The study group of 10 patients (7 female and 3 male) with excess scleral show was derived from a larger group of 46 patients with long face. Their ages ranged from 15 to 35 years at operation (mean, 23 yr). Maxillary surgical change averaged 6-mm advancement at the incisors (range, 4 to 10 mm), 3-mm vertical shortening at the incisors (range, 1 to 6 mm), and 3-mm vertical shortening at the molars (range, 1 to 6 mm). Average decreases in scleral show of 8 and 6% compared with total eye height were noted in the right and left eyes, respectively. These results were statistically significant (P < .05). Four of the 10 patients achieved complete correction of inferior sclera exposure. All 10 achieved a decrease of their total eye height. None of the patients required or requested further cosmetic improvement in the zygomatico-orbital skeletal or adnexal soft tissue region.

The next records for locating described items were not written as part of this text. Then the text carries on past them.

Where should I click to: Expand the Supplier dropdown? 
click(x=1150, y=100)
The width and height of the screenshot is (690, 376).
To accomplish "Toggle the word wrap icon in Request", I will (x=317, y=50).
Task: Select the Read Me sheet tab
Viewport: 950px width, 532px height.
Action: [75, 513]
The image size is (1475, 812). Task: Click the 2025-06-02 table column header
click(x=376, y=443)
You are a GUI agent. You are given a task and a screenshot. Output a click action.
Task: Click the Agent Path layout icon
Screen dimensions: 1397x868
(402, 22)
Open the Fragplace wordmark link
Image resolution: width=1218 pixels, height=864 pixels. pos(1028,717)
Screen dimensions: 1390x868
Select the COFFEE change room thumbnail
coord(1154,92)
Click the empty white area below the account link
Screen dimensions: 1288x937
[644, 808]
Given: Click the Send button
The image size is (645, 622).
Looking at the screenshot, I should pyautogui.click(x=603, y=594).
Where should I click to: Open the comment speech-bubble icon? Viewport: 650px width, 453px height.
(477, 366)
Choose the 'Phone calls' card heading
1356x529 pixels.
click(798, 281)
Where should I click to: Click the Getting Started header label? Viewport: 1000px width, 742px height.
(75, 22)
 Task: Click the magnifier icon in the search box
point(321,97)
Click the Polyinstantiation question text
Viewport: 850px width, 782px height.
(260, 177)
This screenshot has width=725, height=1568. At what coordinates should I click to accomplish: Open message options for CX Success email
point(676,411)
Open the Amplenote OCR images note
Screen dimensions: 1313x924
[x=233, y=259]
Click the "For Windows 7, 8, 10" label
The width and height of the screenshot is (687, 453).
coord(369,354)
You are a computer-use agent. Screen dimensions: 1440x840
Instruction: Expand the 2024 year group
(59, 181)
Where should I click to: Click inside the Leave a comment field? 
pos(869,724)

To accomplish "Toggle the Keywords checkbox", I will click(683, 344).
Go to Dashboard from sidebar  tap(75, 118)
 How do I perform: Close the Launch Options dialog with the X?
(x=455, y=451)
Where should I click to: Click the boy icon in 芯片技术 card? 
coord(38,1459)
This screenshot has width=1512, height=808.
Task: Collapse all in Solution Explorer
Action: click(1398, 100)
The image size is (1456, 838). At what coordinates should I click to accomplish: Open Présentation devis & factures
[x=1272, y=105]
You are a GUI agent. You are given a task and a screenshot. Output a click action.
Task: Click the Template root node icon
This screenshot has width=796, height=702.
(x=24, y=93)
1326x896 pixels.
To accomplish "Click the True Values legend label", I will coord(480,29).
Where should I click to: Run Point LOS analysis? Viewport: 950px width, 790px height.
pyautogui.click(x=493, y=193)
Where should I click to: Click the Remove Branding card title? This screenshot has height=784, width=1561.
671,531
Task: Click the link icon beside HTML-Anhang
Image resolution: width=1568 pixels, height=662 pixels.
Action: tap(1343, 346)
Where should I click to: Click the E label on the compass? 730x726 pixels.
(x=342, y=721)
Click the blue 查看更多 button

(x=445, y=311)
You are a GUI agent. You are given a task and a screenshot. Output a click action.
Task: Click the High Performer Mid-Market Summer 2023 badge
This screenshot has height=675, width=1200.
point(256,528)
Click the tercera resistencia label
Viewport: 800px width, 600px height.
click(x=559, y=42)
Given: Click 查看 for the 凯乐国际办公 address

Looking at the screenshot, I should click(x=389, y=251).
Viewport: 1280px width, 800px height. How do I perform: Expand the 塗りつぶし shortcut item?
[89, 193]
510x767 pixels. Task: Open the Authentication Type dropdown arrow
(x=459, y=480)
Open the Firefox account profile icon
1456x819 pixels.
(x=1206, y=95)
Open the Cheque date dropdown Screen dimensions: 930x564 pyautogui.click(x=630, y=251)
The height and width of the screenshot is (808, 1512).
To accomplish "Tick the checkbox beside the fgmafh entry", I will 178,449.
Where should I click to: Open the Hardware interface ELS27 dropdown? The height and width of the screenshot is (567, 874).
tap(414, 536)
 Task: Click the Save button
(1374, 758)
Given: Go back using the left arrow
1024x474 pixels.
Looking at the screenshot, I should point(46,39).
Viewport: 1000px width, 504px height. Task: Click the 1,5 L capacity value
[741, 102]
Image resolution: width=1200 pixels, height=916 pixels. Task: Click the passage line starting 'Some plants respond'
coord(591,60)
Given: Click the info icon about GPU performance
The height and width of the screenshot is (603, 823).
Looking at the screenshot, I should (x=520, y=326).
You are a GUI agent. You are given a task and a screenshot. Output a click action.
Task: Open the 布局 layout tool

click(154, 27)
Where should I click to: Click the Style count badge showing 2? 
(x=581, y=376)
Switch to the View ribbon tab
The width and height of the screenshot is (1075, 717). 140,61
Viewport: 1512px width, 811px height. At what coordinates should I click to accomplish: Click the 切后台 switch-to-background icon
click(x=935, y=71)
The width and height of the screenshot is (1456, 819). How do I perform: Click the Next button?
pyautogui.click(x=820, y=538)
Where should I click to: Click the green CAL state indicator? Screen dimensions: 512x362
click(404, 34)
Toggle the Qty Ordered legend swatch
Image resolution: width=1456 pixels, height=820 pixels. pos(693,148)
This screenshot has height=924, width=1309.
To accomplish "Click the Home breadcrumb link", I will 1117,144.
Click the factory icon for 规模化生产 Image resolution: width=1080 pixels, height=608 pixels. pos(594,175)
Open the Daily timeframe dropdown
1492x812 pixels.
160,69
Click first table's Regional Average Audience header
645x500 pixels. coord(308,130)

For the individual with a long face jaw growth pattern and pre-existing excessive lower eyelid sclera show, surgical correction through maxillary advancement and vertical shortening will create a more favorable relation among the orbits, ocular globes, and lower eyelids.
下睑巩膜暴露过多被认为是一种不美观的面部特征。本研究的目的是识别那些长脸且下睑巩膜暴露过多的患者,然后评估上颌(勒福 I 型)前徙和垂直缩短术后的变化。
为实现研究目的,作者进行了一项回顾性病例系列研究。确定了一系列计划接受正颌矫正的长脸生长模式患者。使用标准化照片记录下睑巩膜暴露过多的患者。对那些巩膜暴露过多的患者进行研究,记录上颌(勒福 I 型)截骨术并前徙和垂直缩短术前及术后 1 年以上巩膜暴露的任何变化。使用 Wilcoxon 符号秩检验比较巩膜暴露的术前和术后比例值(P <.05)。分析模型规划记录上颌向量变化数据点,作为上颌畸形以及手术中要实现的水平前徙和垂直缩短程度的指标。
研究组由 10 例巩膜暴露过多的患者(7 例女性和 3 例男性)组成,来自 46 例长脸患者的更大群体。手术时他们的年龄在 15 至 35 岁之间(平均 23 岁)。上颌手术变化平均为切牙处 6 毫米前徙(范围 4 至 10 毫米),切牙处 3 毫米垂直缩短(范围 1 至 6 毫米),磨牙处 3 毫米垂直缩短(范围 1 至 6 毫米)。右眼和左眼与总眼高相比,巩膜暴露平均分别减少 8%和 6%。这些结果具有统计学意义(P <.05)。10 例患者中有 4 例实现了下睑巩膜暴露的完全矫正。所有 10 例患者的总眼高均降低。没有患者需要或要求对颧眶骨骼或附属软组织区域进行进一步的美容改善。
对于长脸颌骨生长模式且存在下睑巩膜暴露过多的个体,通过上颌前徙和垂直缩短进行手术矫正将在眼眶、眼球和下睑之间建立更有利的关系。